The new attest firm must satisfy AICPA 101-14 requirements and state laws: Each director must be a licensed CPA and attest CPA firm partner. All owners of the attest CPA firm will also be employees of the non-attest consulting company. The board of the attest CPA firm should include attest CPA firm employees. The attest CPA firm board is distinct from the non-attest consulting company board, so there will be two boards, and the private equity firm will have no representation on the attest CPA firm board. Non-attest consulting company employees on the attest CPA firm board are not directors, executive officers or senior management of the non-attest consulting company.

The attest CPA firm is independently managed, with some oversight by the private equity firm: The managing partner of the attest CPA firm reports to the attest CPA firm board. Promotion to or removal of an attest CPA firm partner is the decision of the attest CPA firm. There is a services agreement that provides that the non-attest consulting company does not control the governance, structure or operations of the attest CPA firm, but does provide services such as personal (including licensed CPAs), IT and back-office support. It will also include a statement that services rendered on behalf of the attest CPA firm by CPAs will be under the direction, control and supervision of the attest CPA firm and will be rendered in accordance with its personnel manual and other policies and procedures.

Prepare yourself when it comes to cashing out. History has shown it is not easy to “flip” a professional services firm. When it’s done, it’s often not done successfully. But when it’s time to flip, there have been a number of public company exits, IPOs and perhaps some SPACs, but there is little known about these transactions because they are private.

So if your partnership can accept the aspects of the structural and governance changes, is a private equity infusion an effective vehicle to create partner wealth? We believe so, but with the caveat that if a CPA firm has a strategic plan that it revises to reflect how strategies and tactics will be enhanced as a result of a private equity infusion, and that the alternative practice structure effectively delivers on that plan, private equity could be beneficial for the partners.

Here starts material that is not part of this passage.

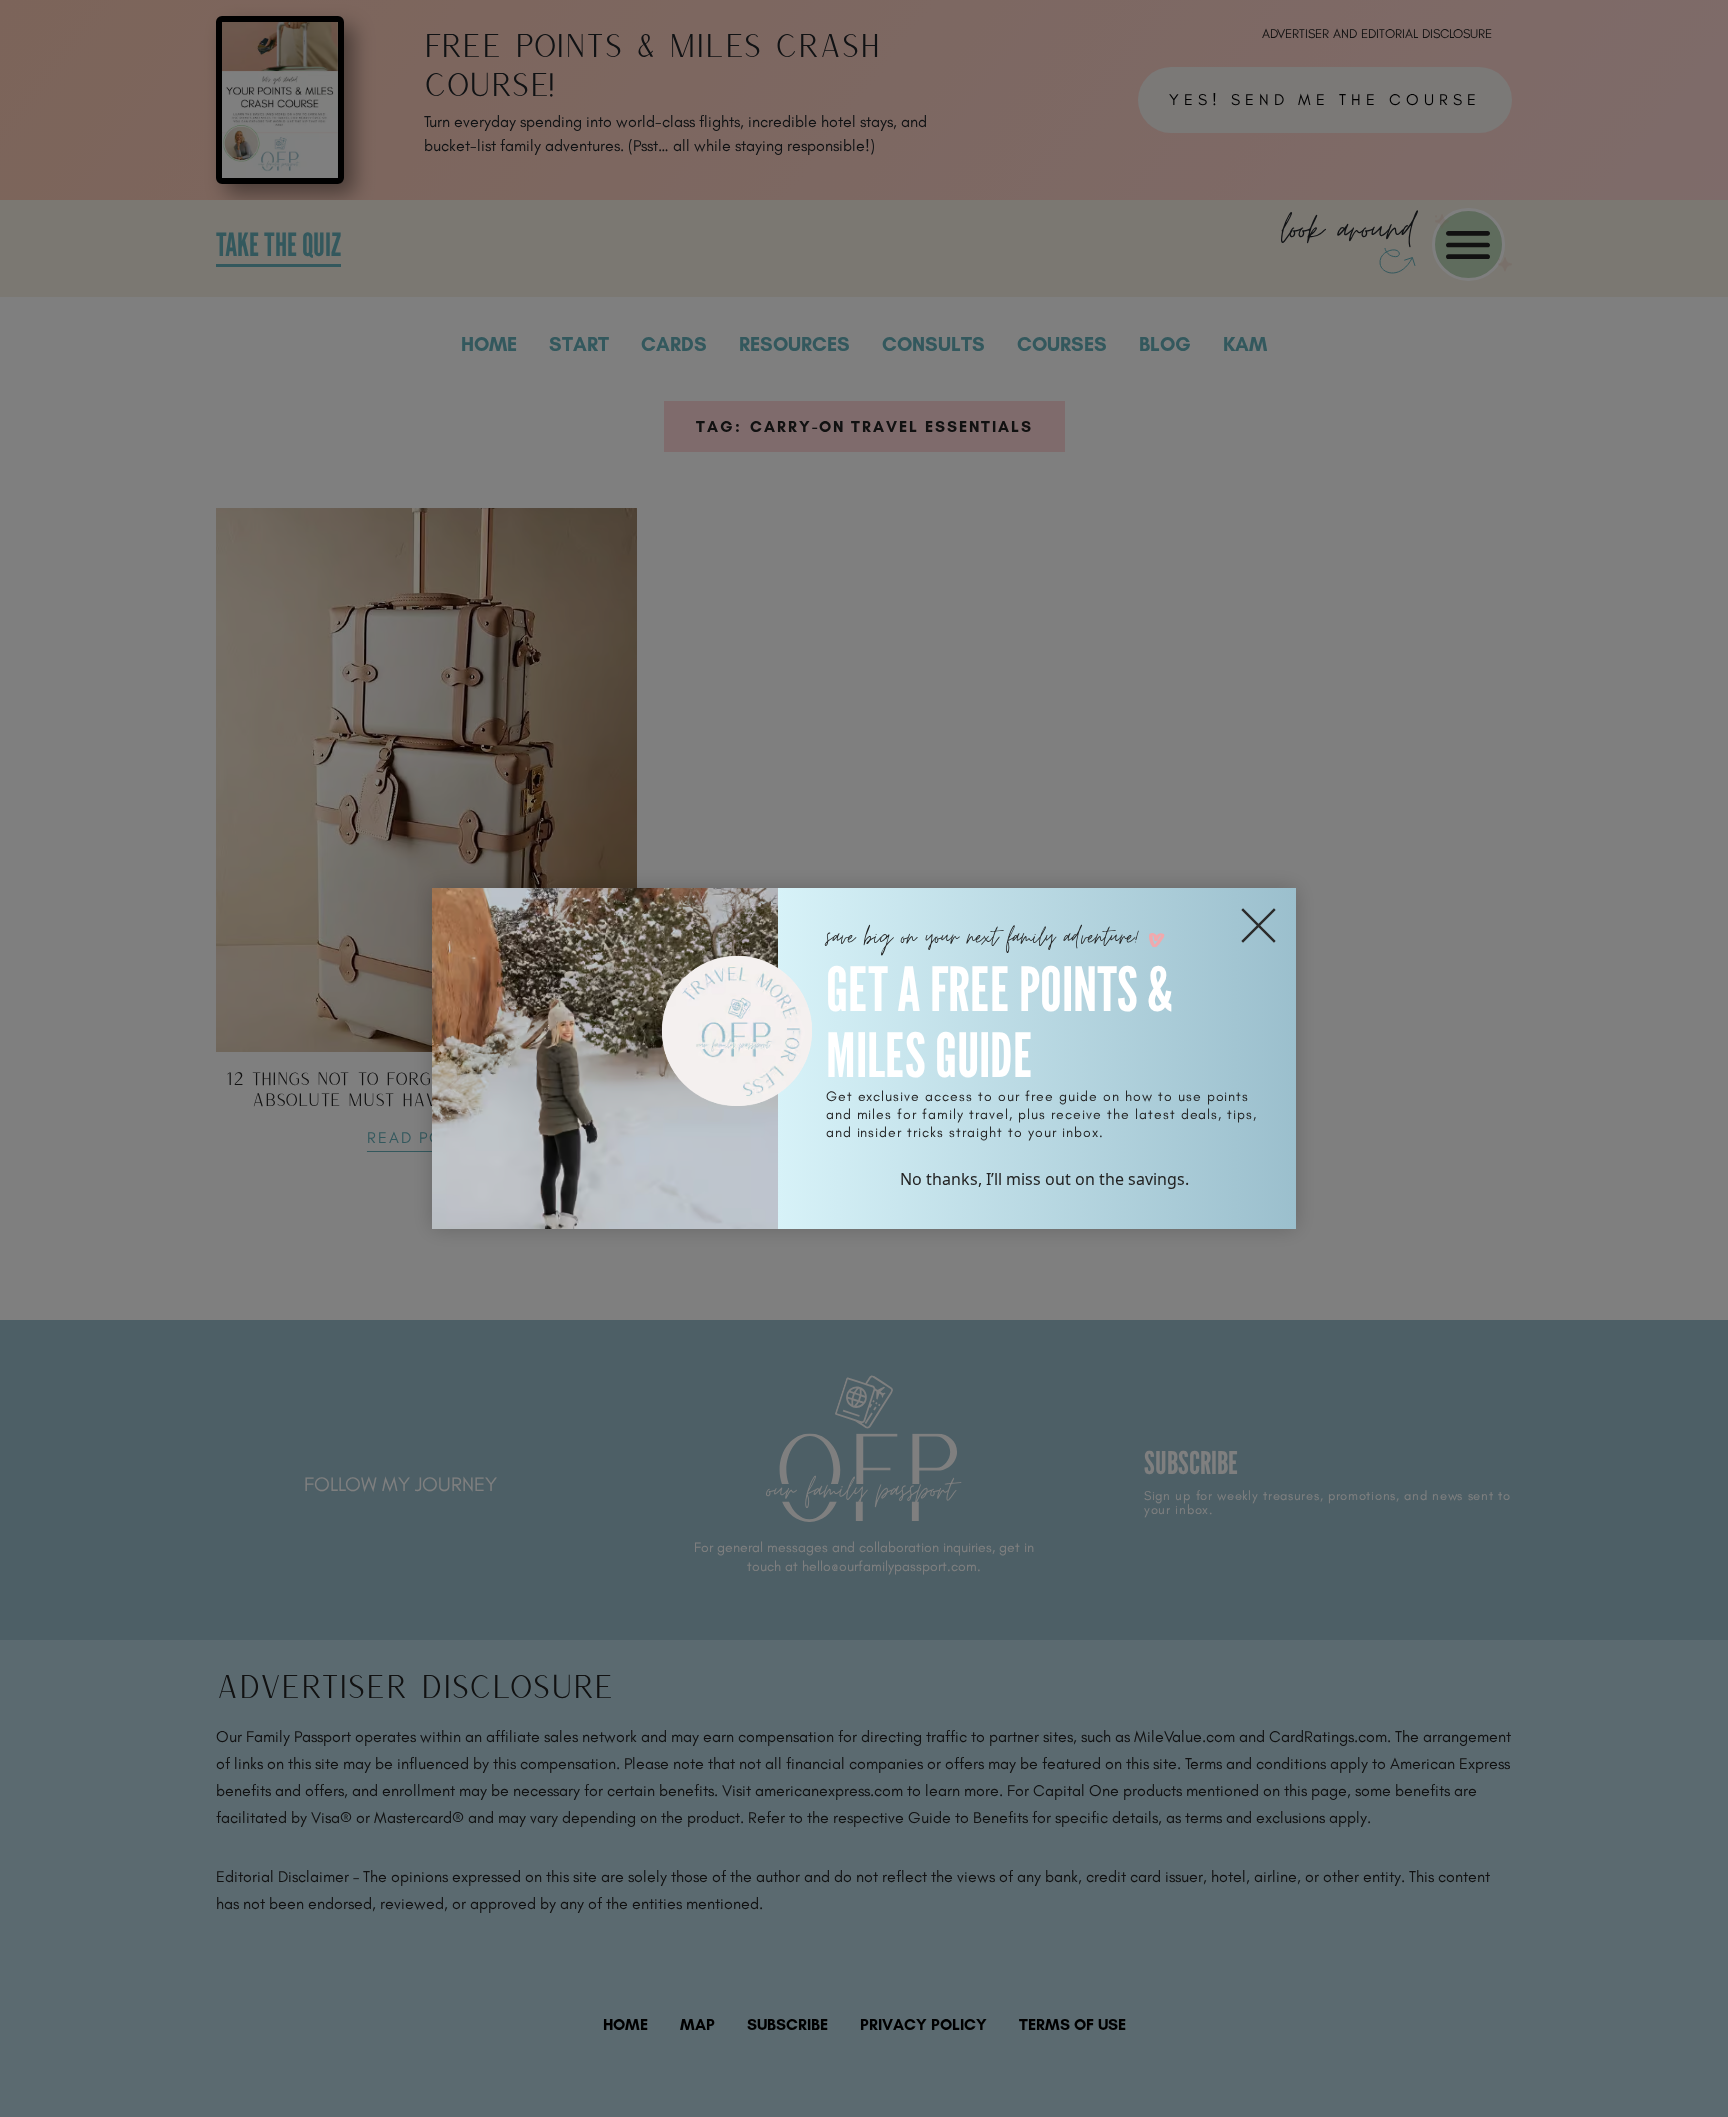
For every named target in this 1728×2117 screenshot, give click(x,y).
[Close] (1258, 925)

But the question remains: Is the gain worth the pain? With bank borrowing rates being very inexpensive these days and many firms under capitalization with partner cash capital accounts, these vehicles could be considered alternative vehicles for growth as well as a private equity infusion, but without all the bells and whistles that private equity demands.

Only time will tell if these transactions gain traction and are more successful than in the past.